Instructions for the task ▸ Using the entries below, show all lines with the string "computer".

===== Data for review =====

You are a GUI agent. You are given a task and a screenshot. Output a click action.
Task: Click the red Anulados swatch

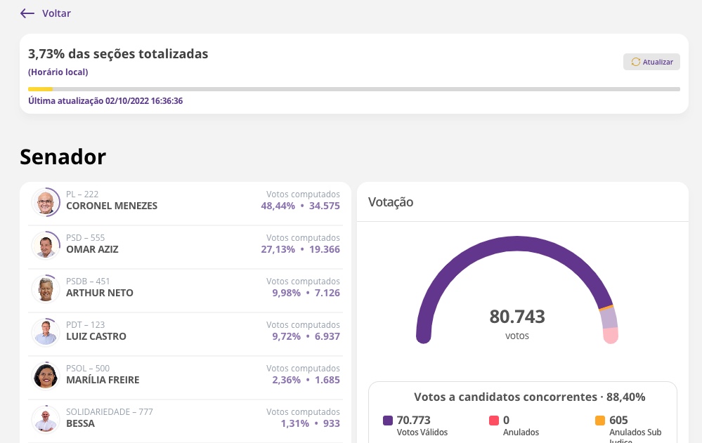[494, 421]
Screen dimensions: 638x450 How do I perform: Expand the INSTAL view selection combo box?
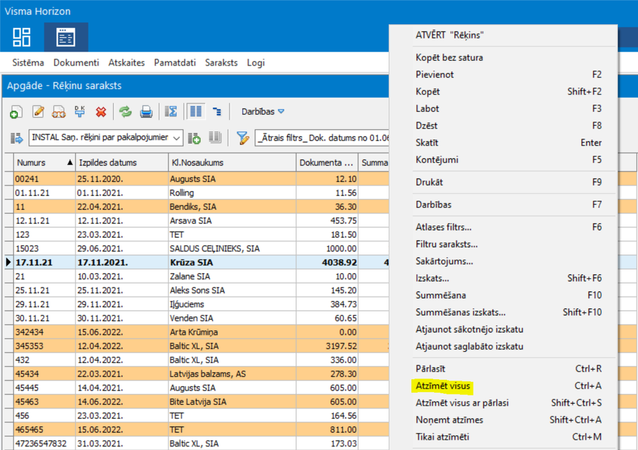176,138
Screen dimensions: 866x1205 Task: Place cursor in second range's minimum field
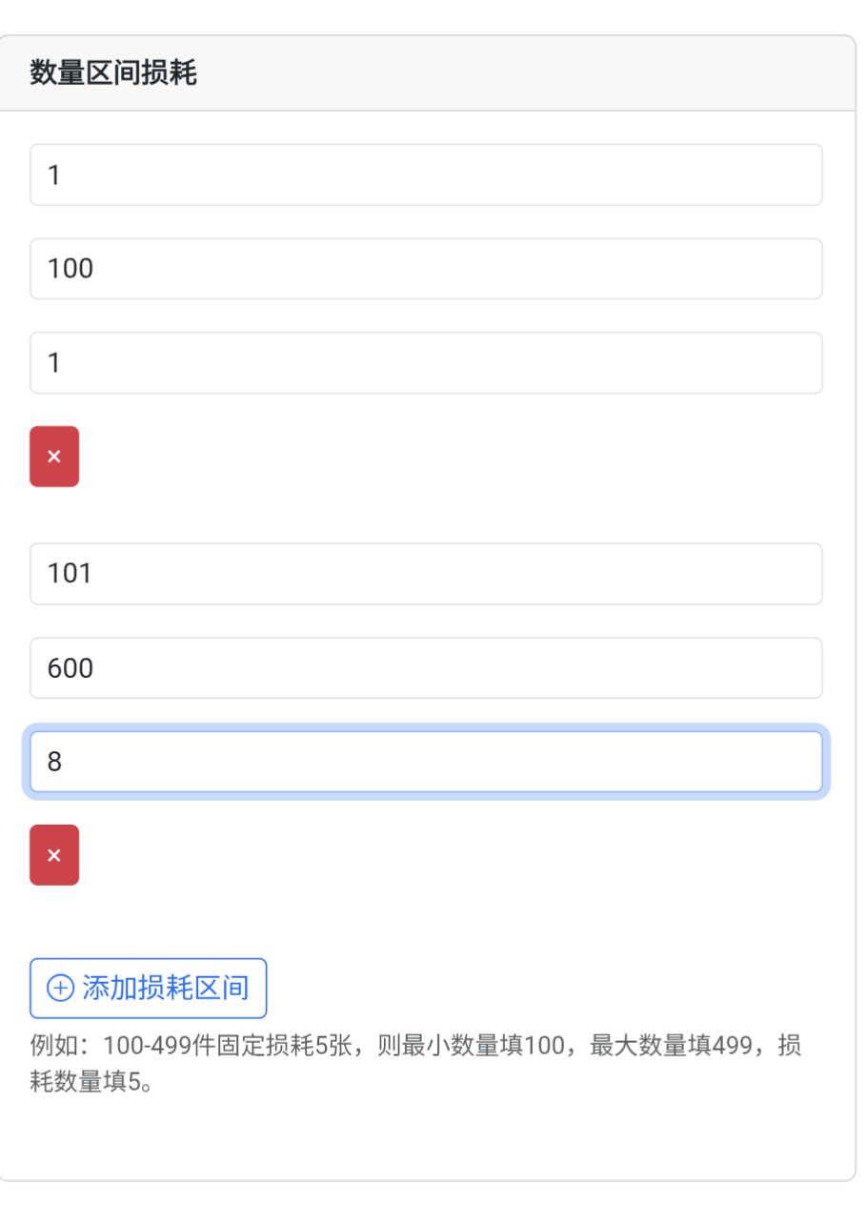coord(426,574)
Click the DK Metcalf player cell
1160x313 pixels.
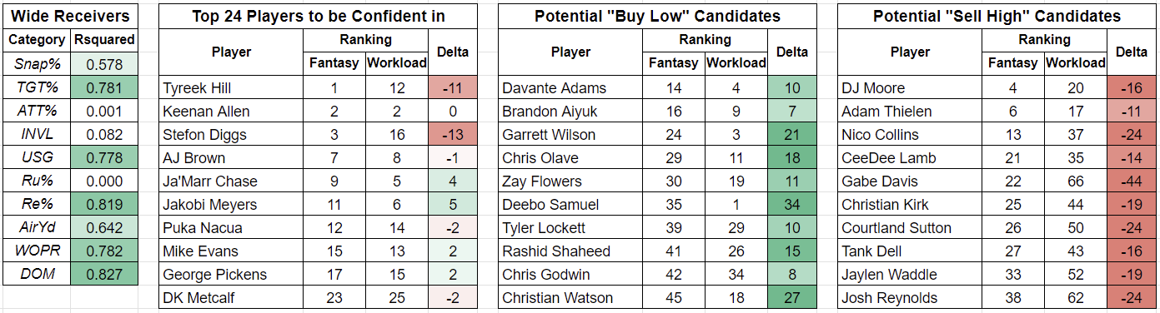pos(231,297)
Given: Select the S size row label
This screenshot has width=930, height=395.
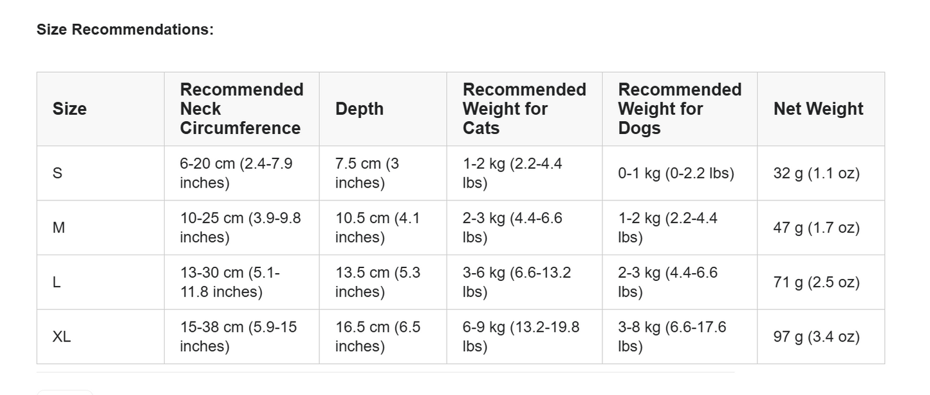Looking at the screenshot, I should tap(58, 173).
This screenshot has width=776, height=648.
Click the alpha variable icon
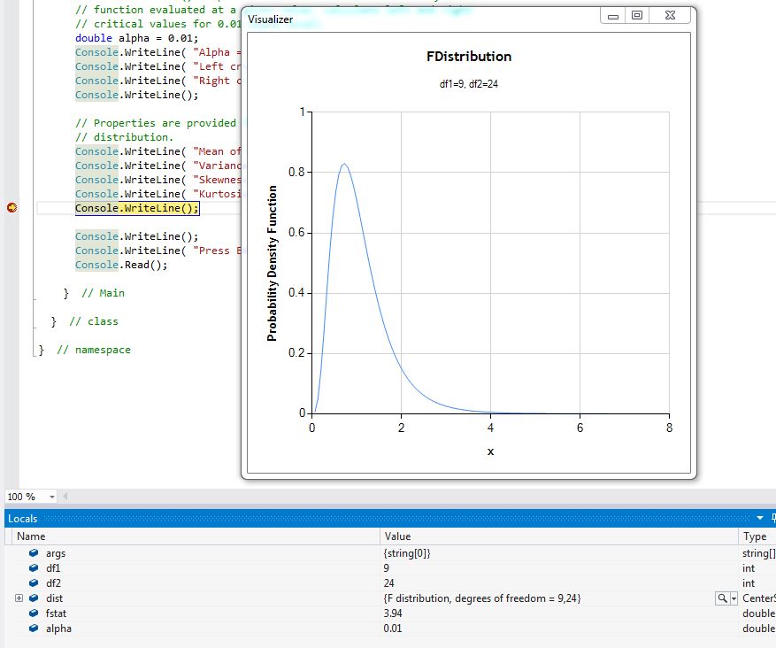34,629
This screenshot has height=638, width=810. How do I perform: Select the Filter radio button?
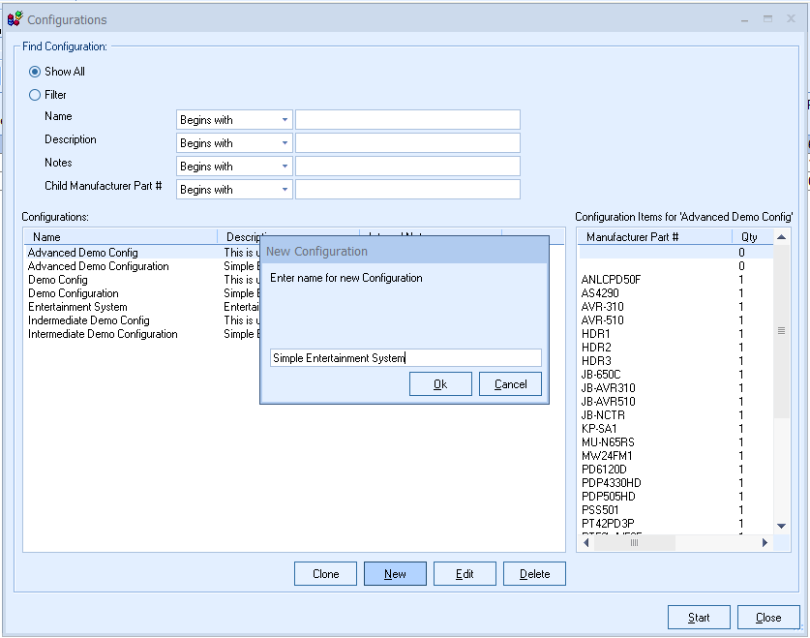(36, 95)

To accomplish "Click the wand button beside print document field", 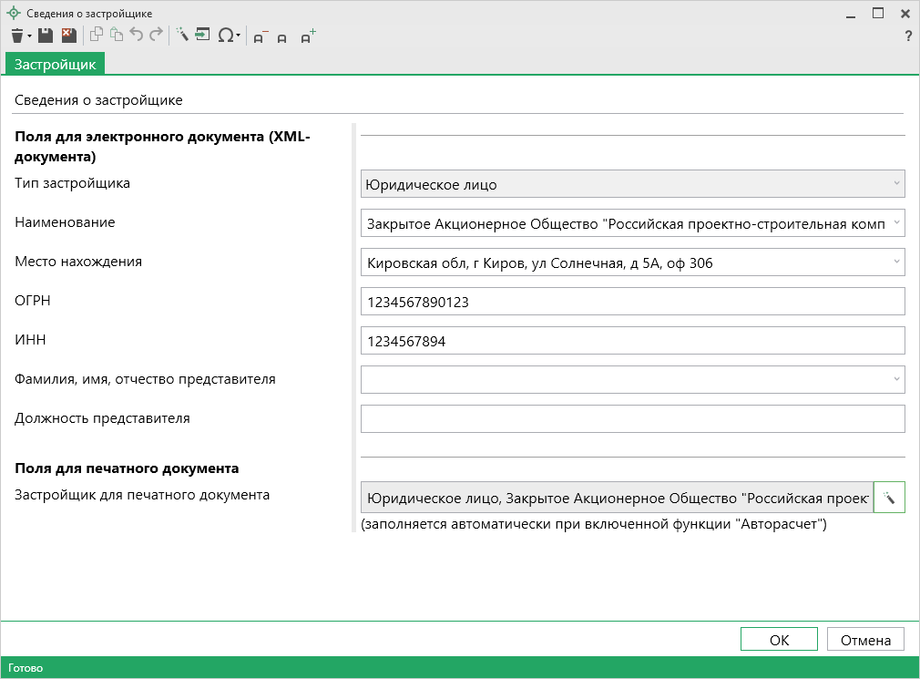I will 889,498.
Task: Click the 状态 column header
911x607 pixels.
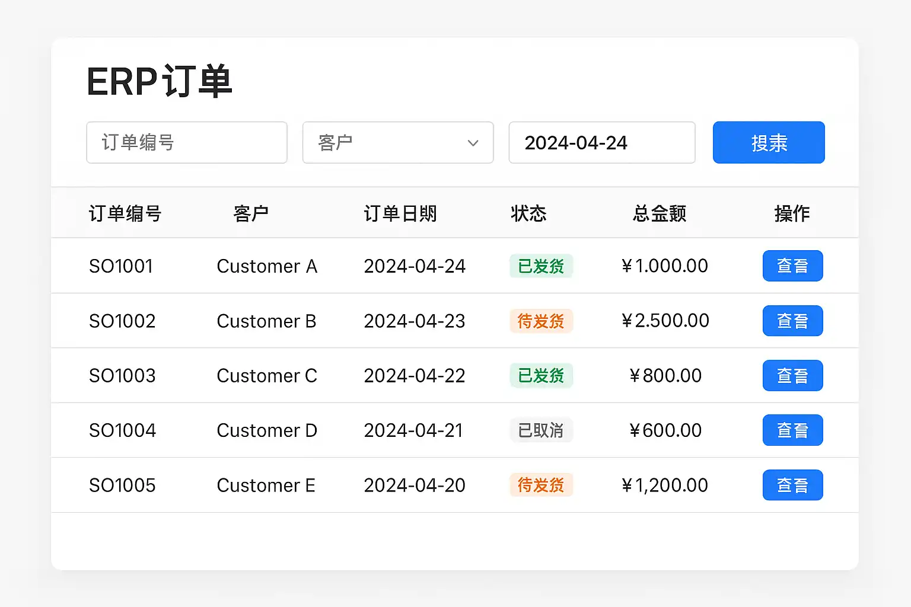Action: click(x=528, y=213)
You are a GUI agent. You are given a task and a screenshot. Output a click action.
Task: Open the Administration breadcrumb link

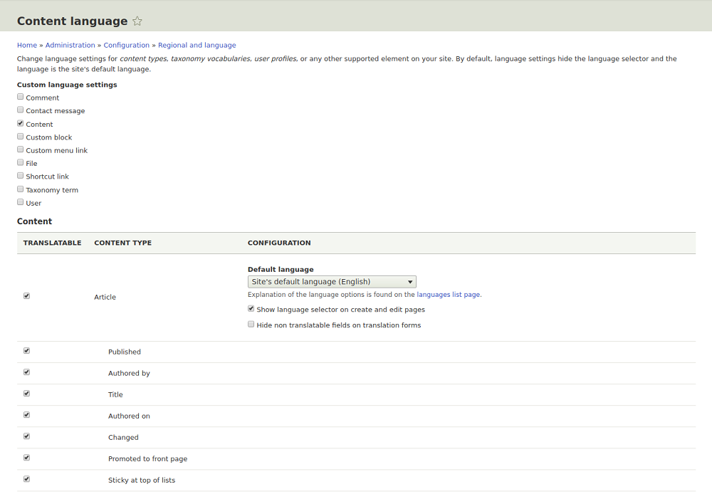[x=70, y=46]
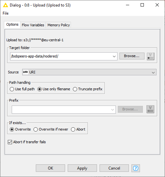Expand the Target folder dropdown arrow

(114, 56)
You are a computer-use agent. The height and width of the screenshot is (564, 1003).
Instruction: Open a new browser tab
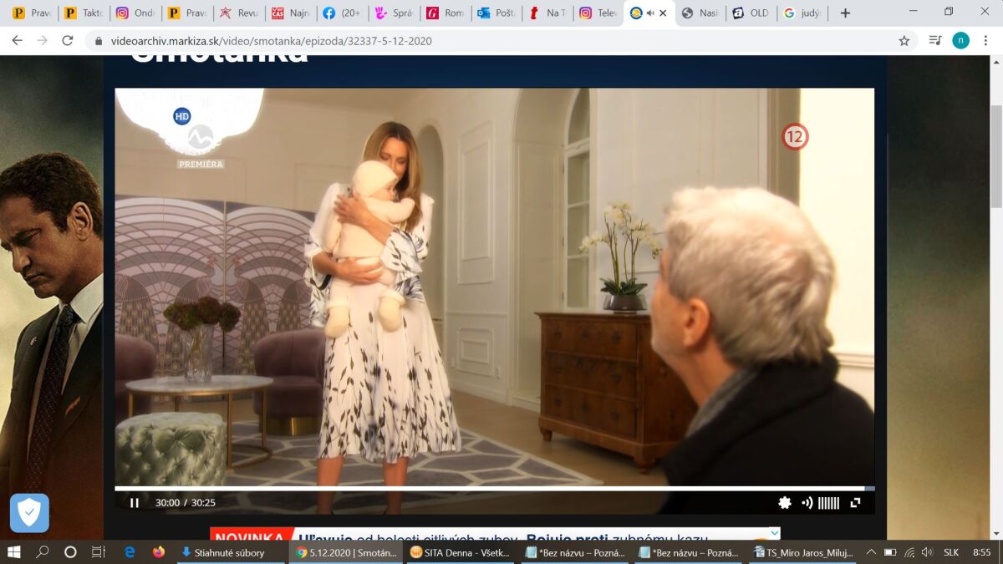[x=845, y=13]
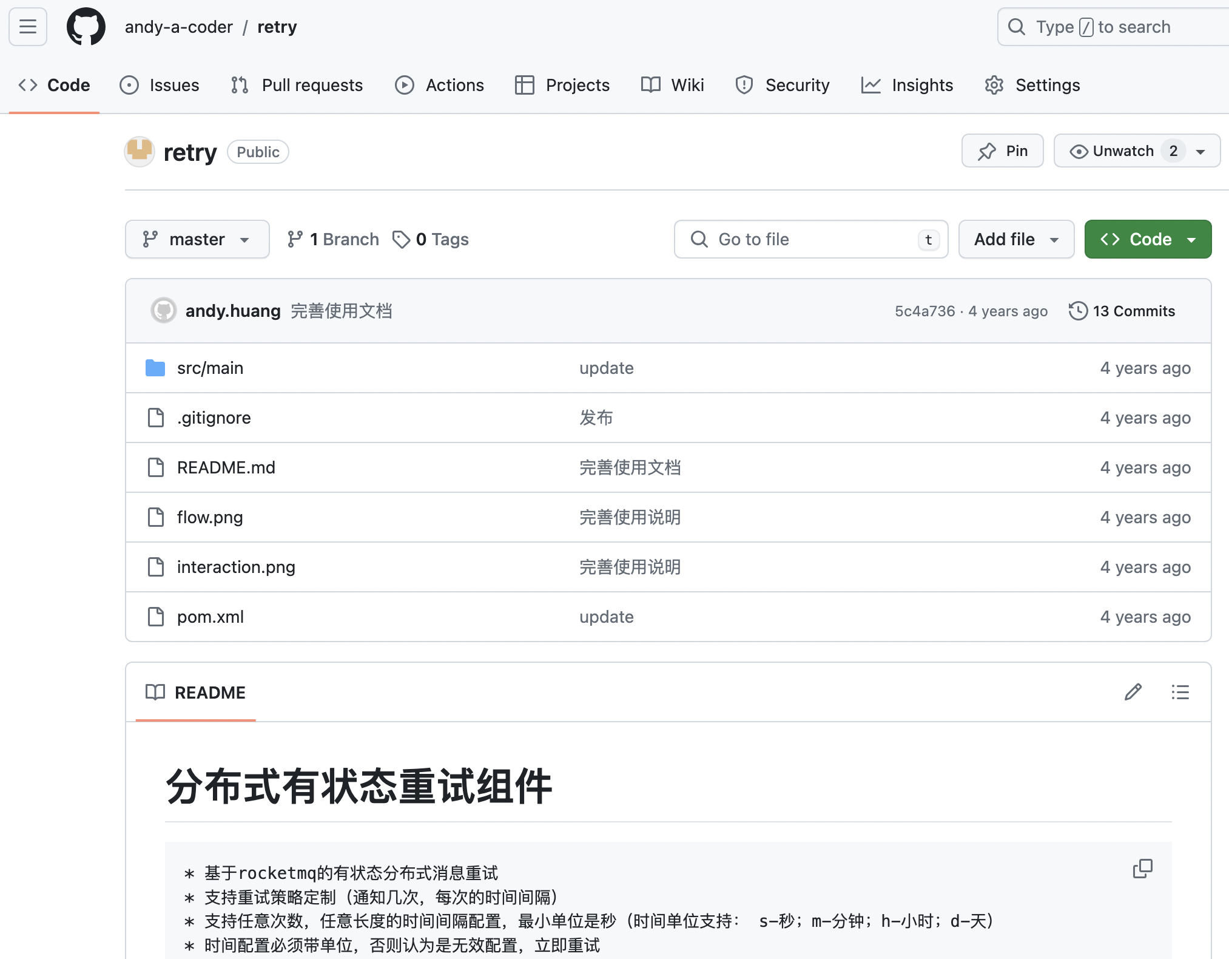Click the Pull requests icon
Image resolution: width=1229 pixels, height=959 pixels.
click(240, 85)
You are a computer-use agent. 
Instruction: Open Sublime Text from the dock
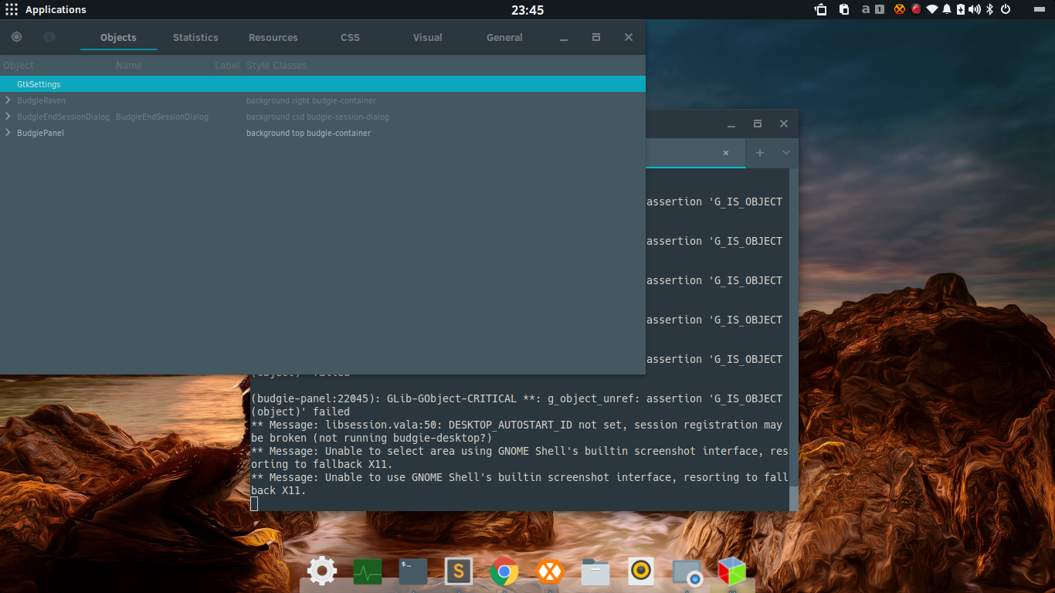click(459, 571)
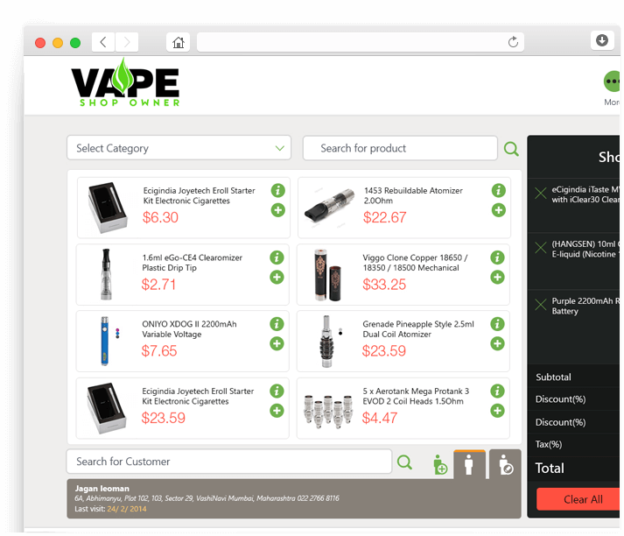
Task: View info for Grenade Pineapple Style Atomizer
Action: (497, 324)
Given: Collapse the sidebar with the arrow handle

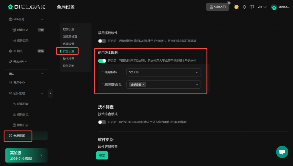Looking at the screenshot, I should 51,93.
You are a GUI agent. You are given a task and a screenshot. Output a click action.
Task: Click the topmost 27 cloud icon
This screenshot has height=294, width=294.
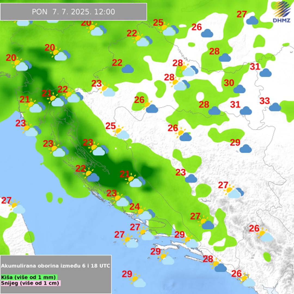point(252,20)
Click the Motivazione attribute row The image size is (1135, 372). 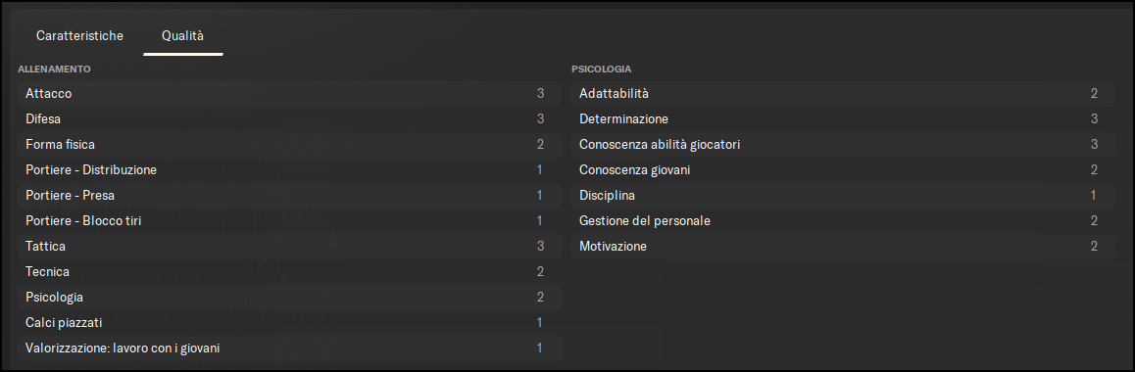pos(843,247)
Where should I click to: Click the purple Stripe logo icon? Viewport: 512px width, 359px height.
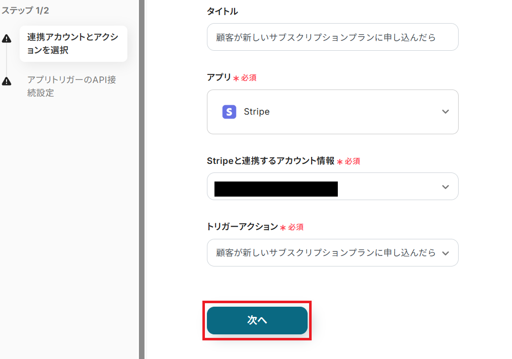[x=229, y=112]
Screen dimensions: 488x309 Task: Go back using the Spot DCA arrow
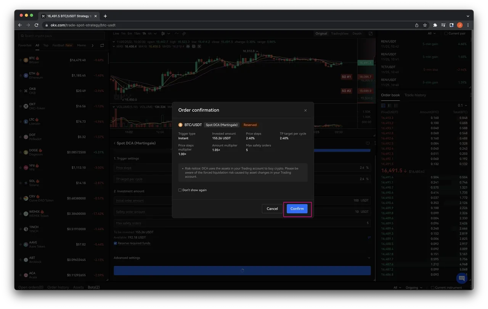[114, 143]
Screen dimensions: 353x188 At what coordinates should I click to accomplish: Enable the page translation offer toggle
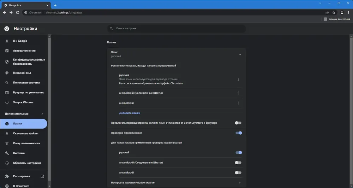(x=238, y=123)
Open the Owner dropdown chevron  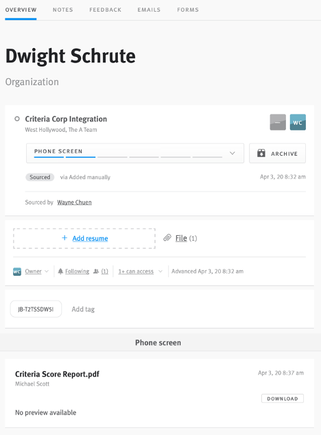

=====

Response box ▸
You are a computer-use agent. The height and width of the screenshot is (564, 1003).
You are a computer-use agent. 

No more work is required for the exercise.